3. Я выдвигаю это затруднение не так, как если бы оно не имело ответа в принципе общих последствий: все же это затруднение. Кроме того, если весь вред лжи заключается в неприятном эффекте, произведенном на обманутого слушателя, и в скандале и плохих последствиях для общества в целом, то это долгий путь, чтобы показать, что ложь невозможна для Бога. Тот, в чьем владении находятся все права и притязания человека, не должен быть сдерживаем простым нежеланием Его творений быть обманутыми или общими плохими эффектами лжи на здание человеческого доверия. Как Хозяин, Он мог бы навязать это раздражение индивиду, эти плохие последствия обществу: или Своим Провидением Он мог бы предотвратить их возникновение, всякий раз, когда Он желал в Своих высказываниях отклониться от истины. Единственная помощь для аргумента в пользу Божественной правдивости на этих основаниях — это настаивать вместе с Платоном, что ни один из мотивов, которые побуждают людей лгать, никогда не может найти места в уме Бога: что ложь — это уловка, экономия, устройство, к которому прибегают под давлением обстоятельств, такие, которые никогда не могут послужить цели Верховного Существа. Но хотя Бог недоступен для человеческих доводов для отступления от истины, не может ли Он иметь более высокие причины, таинственные и непостижимые, для такого отклонения? Долго обсуждать этот пункт. Лучше резко повернуть дискуссию вопросом: нет ли какого-то элемента в самой Божественной Природе, который делает невозможным для Бога говорить ложь?

4. Несомненно, есть такой элемент, глубоко внутри, даже в корне святости Бога.

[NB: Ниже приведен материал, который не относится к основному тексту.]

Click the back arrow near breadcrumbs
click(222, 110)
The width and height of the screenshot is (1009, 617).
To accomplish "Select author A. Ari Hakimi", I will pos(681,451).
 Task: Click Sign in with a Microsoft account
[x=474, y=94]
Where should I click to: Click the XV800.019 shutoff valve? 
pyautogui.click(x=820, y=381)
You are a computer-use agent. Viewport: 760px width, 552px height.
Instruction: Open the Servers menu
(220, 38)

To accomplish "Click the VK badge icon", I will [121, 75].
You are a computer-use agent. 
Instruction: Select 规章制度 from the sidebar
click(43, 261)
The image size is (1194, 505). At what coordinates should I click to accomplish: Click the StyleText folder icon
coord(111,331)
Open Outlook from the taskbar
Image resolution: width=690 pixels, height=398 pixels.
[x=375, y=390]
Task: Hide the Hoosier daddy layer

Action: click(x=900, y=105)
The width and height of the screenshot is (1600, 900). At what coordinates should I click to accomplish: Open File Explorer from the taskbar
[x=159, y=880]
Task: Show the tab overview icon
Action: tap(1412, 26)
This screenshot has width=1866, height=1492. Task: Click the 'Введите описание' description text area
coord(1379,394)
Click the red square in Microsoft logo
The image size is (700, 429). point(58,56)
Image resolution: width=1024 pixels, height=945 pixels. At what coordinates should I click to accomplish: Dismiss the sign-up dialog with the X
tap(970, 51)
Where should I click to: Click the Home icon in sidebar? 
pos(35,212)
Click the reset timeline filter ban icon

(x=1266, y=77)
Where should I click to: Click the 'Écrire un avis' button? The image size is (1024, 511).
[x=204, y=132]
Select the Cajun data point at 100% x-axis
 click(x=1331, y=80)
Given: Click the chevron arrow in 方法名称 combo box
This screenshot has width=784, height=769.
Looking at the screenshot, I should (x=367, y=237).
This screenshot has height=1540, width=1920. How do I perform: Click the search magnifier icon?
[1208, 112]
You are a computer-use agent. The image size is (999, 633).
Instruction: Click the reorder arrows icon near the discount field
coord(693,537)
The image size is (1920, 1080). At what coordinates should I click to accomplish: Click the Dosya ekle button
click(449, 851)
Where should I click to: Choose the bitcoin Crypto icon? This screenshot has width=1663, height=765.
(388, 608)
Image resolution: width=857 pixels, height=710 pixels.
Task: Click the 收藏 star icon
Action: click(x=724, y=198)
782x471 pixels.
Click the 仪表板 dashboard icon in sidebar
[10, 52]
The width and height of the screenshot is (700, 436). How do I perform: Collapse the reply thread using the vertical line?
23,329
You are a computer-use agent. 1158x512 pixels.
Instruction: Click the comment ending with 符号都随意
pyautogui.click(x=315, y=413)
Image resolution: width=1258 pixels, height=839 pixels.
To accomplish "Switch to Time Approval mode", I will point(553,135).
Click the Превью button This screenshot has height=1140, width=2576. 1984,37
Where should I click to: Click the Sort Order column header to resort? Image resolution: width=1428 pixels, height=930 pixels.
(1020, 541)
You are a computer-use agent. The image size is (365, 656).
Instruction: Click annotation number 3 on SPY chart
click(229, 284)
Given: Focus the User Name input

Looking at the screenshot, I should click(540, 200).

Бог свят в том, что, будучи по сущности полнотой всего бытия и всего добра, Он всегда верен Себе в каждом акте Своего разумения, Своей воли и Своей силы. Своим разумением Он постоянно охватывает, постигает и понимает все Свое Бытие. Своей волей Он любит Себя превыше всего. Его сила осуществляется полностью ради Его славы — полностью, но не исключительно, ибо последняя и лучшая внешняя слава Бога — в совершенном счастье Его творений. Все, что Бог делает, Он делает по Своему подобию, более или менее в зависимости от степени бытия, которую Он придает творению. И как все, что Бог делает, подобно Ему, и все, что Бог создает, подобно Ему, так и все, что Бог говорит, подобно Ему: Его сказанное слово отвечает Его внутреннему слову и мысли. Это верно в отношении Бога, как и в отношении каждого существа, у которого есть мысль, чтобы думать, и слово, чтобы произнести:

Будь верен сам себе, И тогда, как ночь сменяет день, Ты не сможешь быть лжив ни с кем.

5. Святость Бога — в Его верности Себе. Его правдивость — часть Его святости. Он не может в Своей речи или откровении Себя противоречить тому, что Он действительно имеет в Своем уме, не перестав быть святым и не будучи более Богом. Но святость интеллектуальных существ должна быть, как и всякое другое их чистое совершенство, смоделирована по соответствующему совершенству их Творца. Святость должна означать правдивость в человеке, ибо она означает правдивость в Боге. Слова Бога не могут быть в противоречии с Его мыслью, ибо Бог — это сущностная святость. И человек не может говорить иначе, чем он думает, не искажая атрибут святости в себе, то есть не совершая зла.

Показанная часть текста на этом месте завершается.